_REQUIRED WORK_:
Swap every "Click" in the records for "Select" and reproduce them otherwise unchanged, omitting the pictures.

________

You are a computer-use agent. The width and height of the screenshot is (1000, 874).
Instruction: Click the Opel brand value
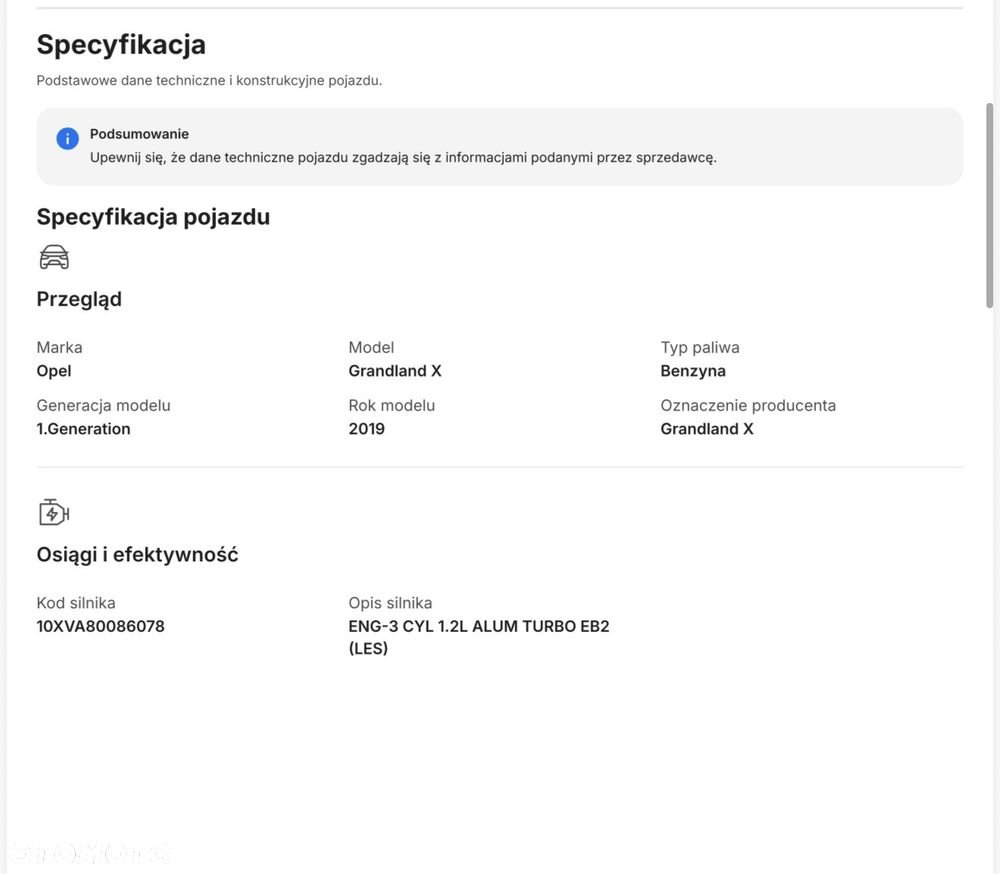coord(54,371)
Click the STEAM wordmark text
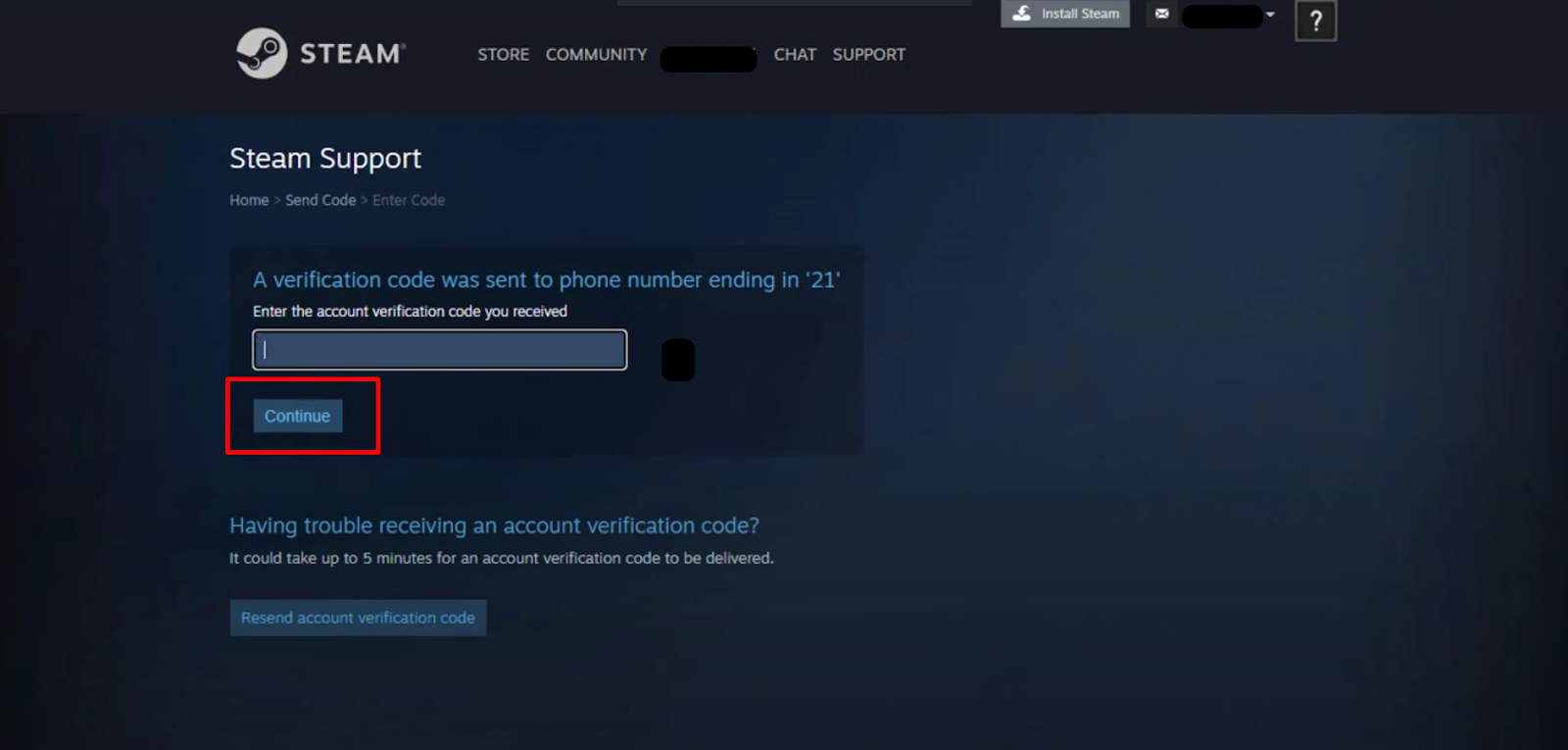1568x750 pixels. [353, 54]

________

_ANSWER TO THIS PROBLEM_:
You are a computer-use agent. The width and height of the screenshot is (1000, 874).
Instruction: Select the Opel brand value
coord(54,371)
Select the STEAM wordmark text
1568x750 pixels. [353, 54]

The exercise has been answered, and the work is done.